Study quantifies ‘hot drought’ impact: 2025 Los Angeles wildfire risk amplified by up to 210%

As the one-year anniversary of the devastating early January 2025 wildfires in Los Angeles approaches, a pressing question remains: what made these fires, among the most destructive in the region's history, so extreme? New research now provides a quantifiable answer, pinpointing the critical role of combined high temperatures and drought conditions.

Global climate change is intensifying extreme weather events like heatwaves and droughts, which in turn are altering the frequency, intensity, and spatial patterns of wildfires worldwide. In early January 2025, catastrophic wildfires erupted in the Los Angeles region, causing severe societal and environmental impacts. The mechanisms behind their unprecedented ferocity, particularly the contribution of meteorological conditions, have been unclear.

To address this, an international team of scientists from the Institute of Atmospheric Physics at the Chinese Academy of Sciences, Nanjing University of Information Science and Technology, and the University of Wisconsin-Madison investigated the fires’ characteristics. They used a Copula-based Bayesian probability framework to quantify how "hot drought" conditions influenced the likelihood of such an event.

Their study, published in Advances in Atmospheric Sciences, reveals that the 2025 Los Angeles wildfires represent a roughly once-in-67-year event for the region's typical rainy season. The fires were primarily driven by compound hot and dry conditions. The analysis shows that the extreme drought during the fire period increased the probability of wildfires with similar intensity and burned area by 54% and 75%, respectively. When compounded by high temperatures, these probabilities were dramatically amplified further—by 149% for intensity and 210% for burned area.

Beyond hot drought, other factors converged to fuel the disaster. Above-average precipitation in the late winters of 2023 and 2024 promoted abundant vegetation growth. This was followed by an extended period of hot, dry conditions that desiccated this vegetation, creating ample fuel. Additionally, strong, dry Santa Ana winds played a significant role in fire spread. Compared to weak wind conditions, strong winds increased the probability of such severe fires under hot-drought scenarios by 119% for intensity and 387% for burned area.
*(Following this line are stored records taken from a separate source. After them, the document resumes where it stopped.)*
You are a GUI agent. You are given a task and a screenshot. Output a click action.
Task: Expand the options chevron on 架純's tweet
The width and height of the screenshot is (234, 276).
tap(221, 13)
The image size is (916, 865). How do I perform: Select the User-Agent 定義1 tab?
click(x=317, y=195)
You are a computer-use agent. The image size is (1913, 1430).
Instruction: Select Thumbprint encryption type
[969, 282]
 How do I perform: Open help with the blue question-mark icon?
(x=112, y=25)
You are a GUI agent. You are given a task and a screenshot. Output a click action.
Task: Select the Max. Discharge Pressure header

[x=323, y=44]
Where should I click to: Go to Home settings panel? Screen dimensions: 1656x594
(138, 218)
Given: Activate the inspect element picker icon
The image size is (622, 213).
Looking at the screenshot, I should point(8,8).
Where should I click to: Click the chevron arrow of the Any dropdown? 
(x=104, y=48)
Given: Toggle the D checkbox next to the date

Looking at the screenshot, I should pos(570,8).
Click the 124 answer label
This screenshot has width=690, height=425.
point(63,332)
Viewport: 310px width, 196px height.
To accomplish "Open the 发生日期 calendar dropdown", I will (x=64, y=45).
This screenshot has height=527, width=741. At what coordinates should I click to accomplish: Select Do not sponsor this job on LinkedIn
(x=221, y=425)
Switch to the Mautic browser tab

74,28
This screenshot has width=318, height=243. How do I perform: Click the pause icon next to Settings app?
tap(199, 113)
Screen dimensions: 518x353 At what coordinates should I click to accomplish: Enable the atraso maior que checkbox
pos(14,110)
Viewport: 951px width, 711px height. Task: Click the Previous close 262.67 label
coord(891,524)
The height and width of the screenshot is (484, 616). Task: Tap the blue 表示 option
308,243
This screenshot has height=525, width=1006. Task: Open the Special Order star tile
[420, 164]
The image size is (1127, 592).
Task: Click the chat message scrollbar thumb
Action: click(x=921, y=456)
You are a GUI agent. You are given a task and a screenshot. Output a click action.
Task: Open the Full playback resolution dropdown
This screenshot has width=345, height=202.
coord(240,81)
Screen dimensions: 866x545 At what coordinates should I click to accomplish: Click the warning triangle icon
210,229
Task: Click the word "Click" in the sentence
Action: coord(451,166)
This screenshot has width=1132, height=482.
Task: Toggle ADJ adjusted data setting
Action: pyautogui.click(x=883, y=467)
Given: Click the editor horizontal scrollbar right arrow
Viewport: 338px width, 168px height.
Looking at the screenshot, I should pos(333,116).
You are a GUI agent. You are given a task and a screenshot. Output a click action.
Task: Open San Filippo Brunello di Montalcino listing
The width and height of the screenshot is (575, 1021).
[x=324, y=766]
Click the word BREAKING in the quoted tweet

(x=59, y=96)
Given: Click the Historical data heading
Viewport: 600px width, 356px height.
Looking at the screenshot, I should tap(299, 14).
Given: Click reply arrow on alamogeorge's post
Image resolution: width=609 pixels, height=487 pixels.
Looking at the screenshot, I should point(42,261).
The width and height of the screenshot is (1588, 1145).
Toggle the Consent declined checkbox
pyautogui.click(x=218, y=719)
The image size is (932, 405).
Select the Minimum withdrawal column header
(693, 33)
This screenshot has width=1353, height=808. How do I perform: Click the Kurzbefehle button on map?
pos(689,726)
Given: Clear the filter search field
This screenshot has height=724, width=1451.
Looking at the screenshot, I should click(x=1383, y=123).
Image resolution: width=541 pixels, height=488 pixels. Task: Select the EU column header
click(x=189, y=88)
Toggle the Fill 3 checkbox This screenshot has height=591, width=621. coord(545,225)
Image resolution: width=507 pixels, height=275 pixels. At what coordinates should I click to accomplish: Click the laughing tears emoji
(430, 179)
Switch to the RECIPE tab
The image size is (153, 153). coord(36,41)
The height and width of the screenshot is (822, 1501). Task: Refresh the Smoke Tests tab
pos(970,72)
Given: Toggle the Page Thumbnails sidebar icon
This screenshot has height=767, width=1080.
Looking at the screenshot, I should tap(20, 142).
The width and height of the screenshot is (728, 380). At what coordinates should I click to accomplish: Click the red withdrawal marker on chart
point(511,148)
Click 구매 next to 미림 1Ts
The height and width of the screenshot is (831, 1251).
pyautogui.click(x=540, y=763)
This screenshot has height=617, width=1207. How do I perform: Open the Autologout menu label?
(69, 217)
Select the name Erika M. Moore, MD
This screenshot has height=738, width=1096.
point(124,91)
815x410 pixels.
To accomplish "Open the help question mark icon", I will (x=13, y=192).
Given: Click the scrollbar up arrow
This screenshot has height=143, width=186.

"Our findings indicate a sharply increasing risk of large, intense wildfires under hot drought conditions, even outside the traditional fire season," said lead author Dr. Feng Ma. "This highlights an urgent need for enhanced attention and adaptive response strategies for year-round wildfire risk in a changing climate."

The research underscores how climate change and variability is creating novel and dangerous fire weather scenarios, extending risk into seasons historically considered less vulnerable.

The research team includes: Feng Ma from Nanjing University of Information Science and Technology; Xing Yuan from the Institute of Atmospheric Physics, Chinese Academy of Sciences; and Jason A. Otkin from the University of Wisconsin-Madison.

The study is part of an ongoing special collection on the 2025 LA wildfires organized by Advances in Atmospheric Sciences .  The collection is dedicated to advancing the science of wildfire diagnosis, early warning, and climate services, and is actively inviting further submissions.